There was a lot of “Nos” on the TeamReach app for Week 24. Only Vinnie typed an excuse: he had to work, probably on some business-impacting IT emergency that involved sharing screens, rebooting laptops, and conference calls with offshore assets. Old Bucks would have to get by with only two goalies. Daunting but doable. The locker room welcomed back Garrett Heffern, his first skate in three years. He saw his old Squirt coach, Mr. Pike and his old gym teacher, Mr. Boggs. It was like an episode of that show This is Your Life only without commercials for Lucky Strike cigarettes. We were surprised to see Hughie, knowing he’s been picked to deliver the Old Bucks response to the State of the Union Thursday night. We figured he’d be writing it. But it’s already done. Set to be live-streamed from the Standin Room Only Pub in Lambertville, it will consist of only three words: “We want Michelle!”
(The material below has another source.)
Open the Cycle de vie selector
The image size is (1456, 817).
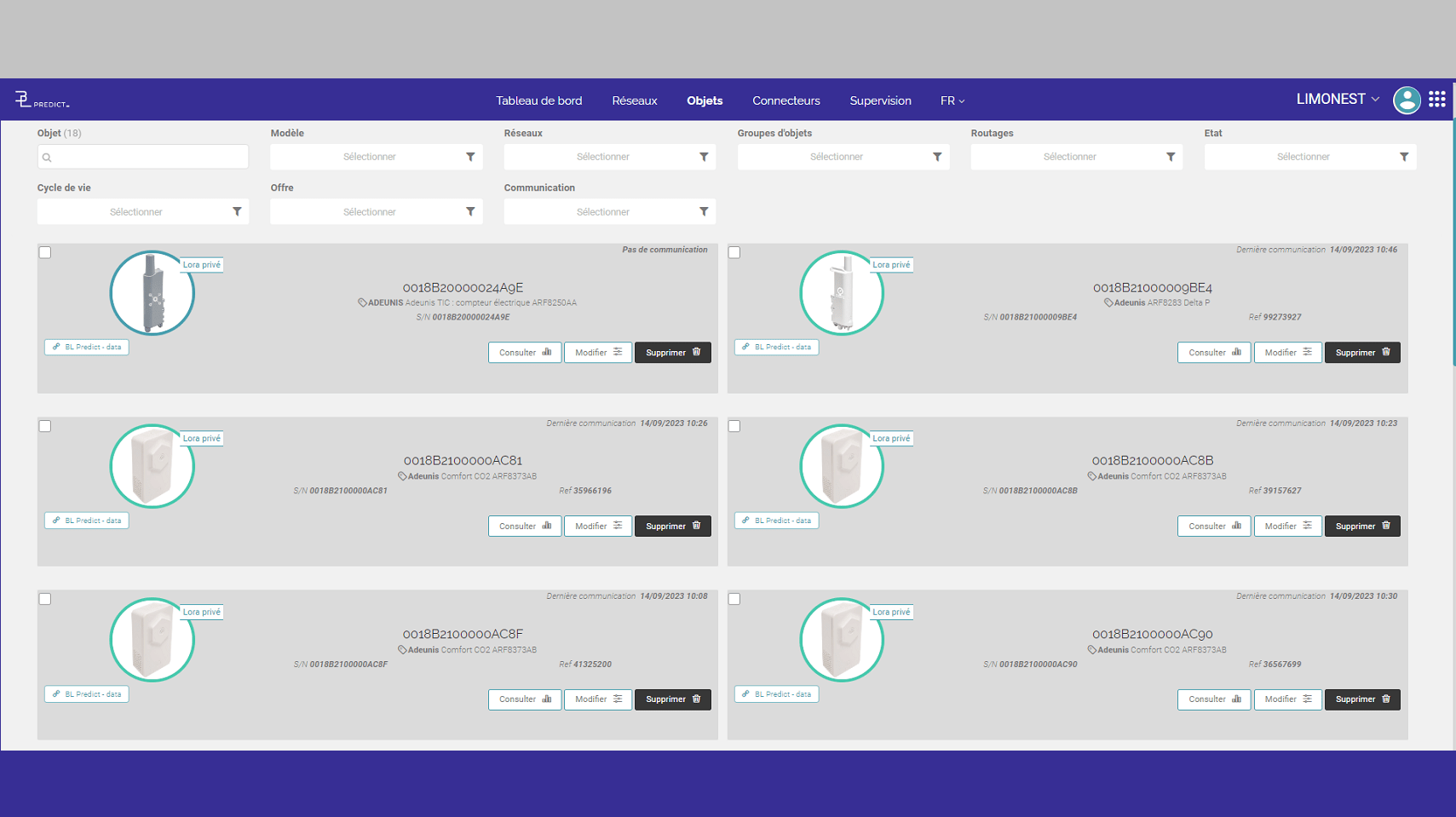[143, 212]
We recently watched a Youtube video called “Unbelievable water polo goals.” We were shocked by its elastic interpretation of what constitutes “unbelievable.” By its standard all 18 goals in Week 24 were unbelievable. Like the first one: Dave Boggs dishing to Brian Urban who knows how to open up those pads in a way that strains credulity every time. Then Bob Freiling tied it up 1-1 which is pretty unbelievable because Junior wasn’t there to pass him the puck. Red jumped out to an early 4-2 lead and then doubled up the score again 6-3 when suddenly misfortune struck: Joe Tona bowed out, citing his Achilles heel and memory of Dre Greenlaw going down in the Super Bowl with a torn one.
Eventually Blue, playing with a two-Joe advantage, including Joe McNamara with his steel-toed skates and steel-toed bandana, worked the score tied, 7-7 as someone threw the lever on the sub-panel of Red’s offense and the lights went out like they did at the Wells Fargo Center during the Flyers Lightning game. Credit Blue’s amazing surge to Scott Shapiro who had three goals during this run as he continues to live out a success story worthy of a Horatio Alger novel: small town boy moves to the big city and dominates beer club hockey. Dramatically, Bob Freiling had a chance to snap the tie with another rink-long breakaway but he tried that old stutter-step move called “the Grundy shuffle” which Dan had seen too many times to fall for again; and Dan easily batted the shot away with his stick (Bob's detractors grinned at the sight of him looking more embarrassed than Jack Hughes did when--season on the line--he flubbed his penalty shot with two seconds left against the Ducks).
Yes, it was a big miss in a big spot, but Red took advantage of a new weapon: Joe Tona, in street clothes, on its bench working the door and allowing for lightning quick line changes that obviated the strain of having to climb over the boards. Old Bucks courtesy was never used to more lethal effect. Red scored the last four goals, including game-winner by Garrett Heffern, and a celebratory throng filled the front porch of TJ’s with a nice, warm breeze rippling down Main Street and dusk deepening into night as pleasantly as any piazza in Naples (that's Italy not Florida).